Dataset records START

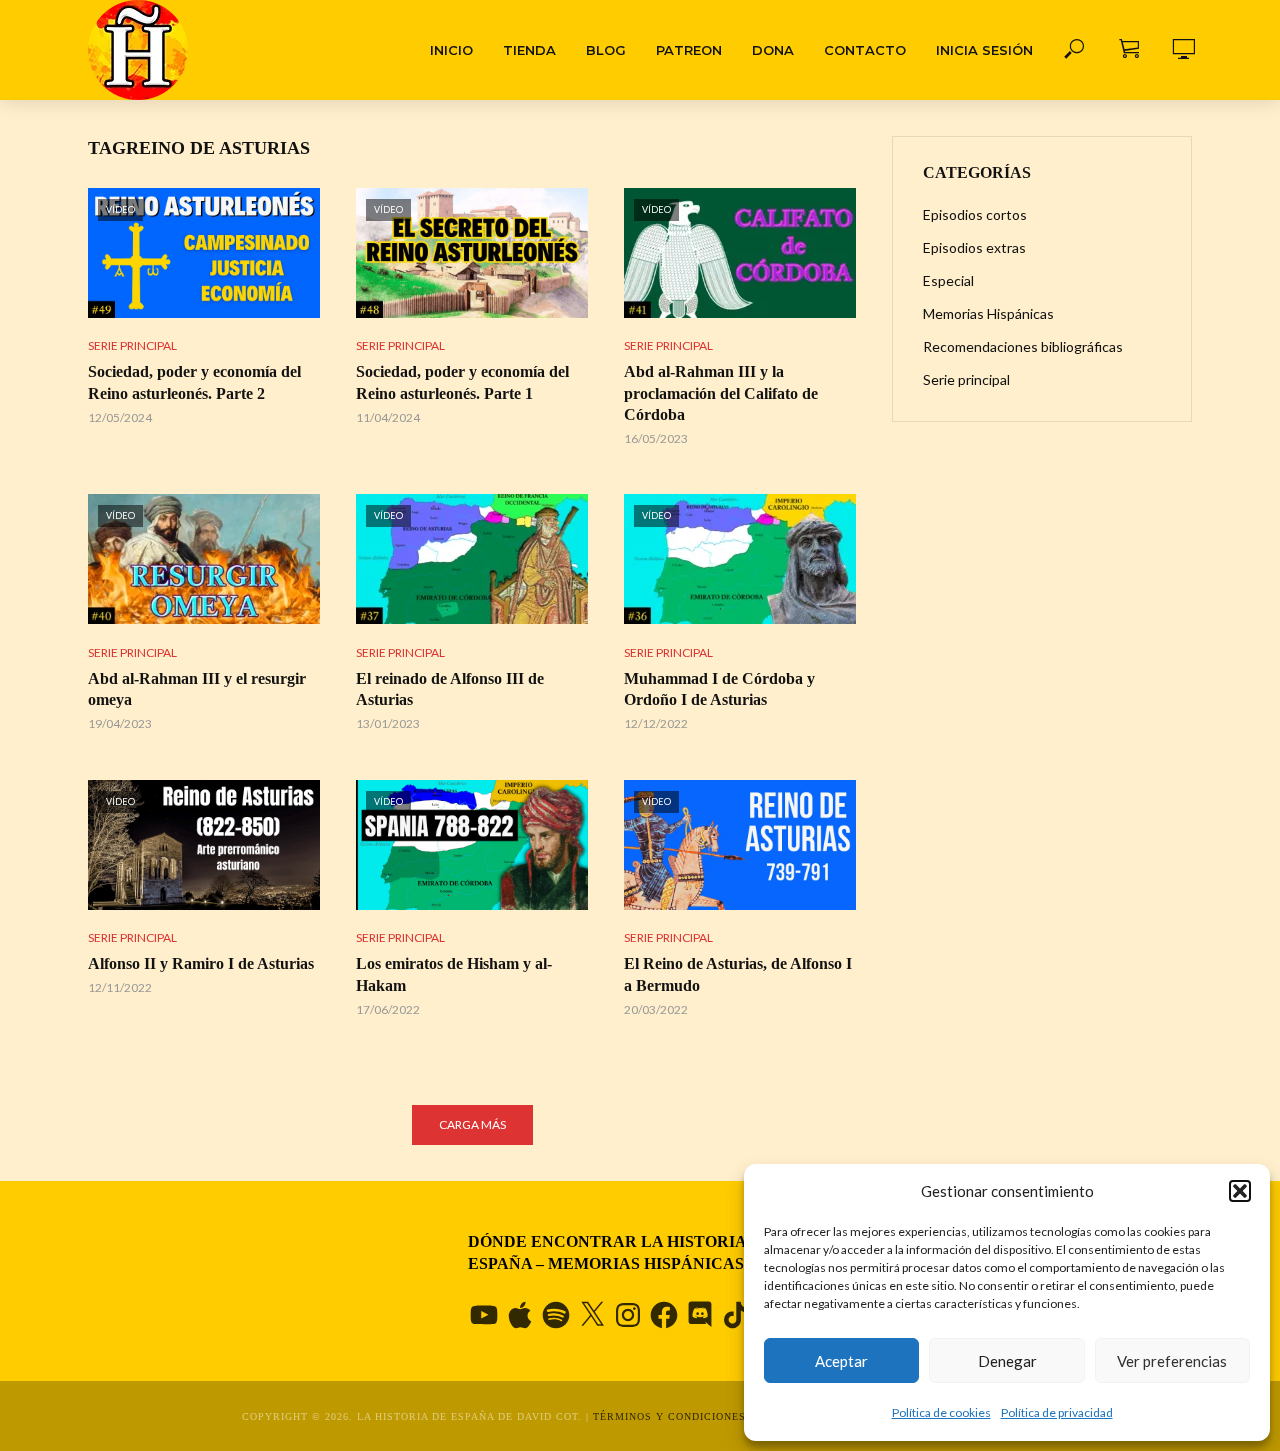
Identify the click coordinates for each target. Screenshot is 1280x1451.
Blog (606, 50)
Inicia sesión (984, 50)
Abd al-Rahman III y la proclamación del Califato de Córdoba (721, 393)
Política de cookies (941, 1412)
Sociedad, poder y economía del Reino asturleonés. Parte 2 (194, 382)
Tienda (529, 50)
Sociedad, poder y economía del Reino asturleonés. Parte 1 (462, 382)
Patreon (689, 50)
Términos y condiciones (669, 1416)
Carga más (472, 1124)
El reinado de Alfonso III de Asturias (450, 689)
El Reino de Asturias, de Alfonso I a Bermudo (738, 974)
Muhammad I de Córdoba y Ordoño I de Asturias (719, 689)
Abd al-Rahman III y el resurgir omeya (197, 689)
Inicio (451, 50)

Dataset records END

**Work item:**
Each record must be repeated verbatim, and no picture may appear in the copy.

**Task answer:**
Identify the click coordinates for each target. Screenshot is 1280x1451.
Blog (606, 50)
Inicia sesión (984, 50)
Abd al-Rahman III y la proclamación del Califato de Córdoba (721, 393)
Política de cookies (941, 1412)
Sociedad, poder y economía del Reino asturleonés. Parte 2 (194, 382)
Tienda (529, 50)
Sociedad, poder y economía del Reino asturleonés. Parte 1 (462, 382)
Patreon (689, 50)
Términos y condiciones (669, 1416)
Carga más (472, 1124)
El reinado de Alfonso III de Asturias (450, 689)
El Reino de Asturias, de Alfonso I a Bermudo (738, 974)
Muhammad I de Córdoba y Ordoño I de Asturias (719, 689)
Abd al-Rahman III y el resurgir omeya (197, 689)
Inicio (451, 50)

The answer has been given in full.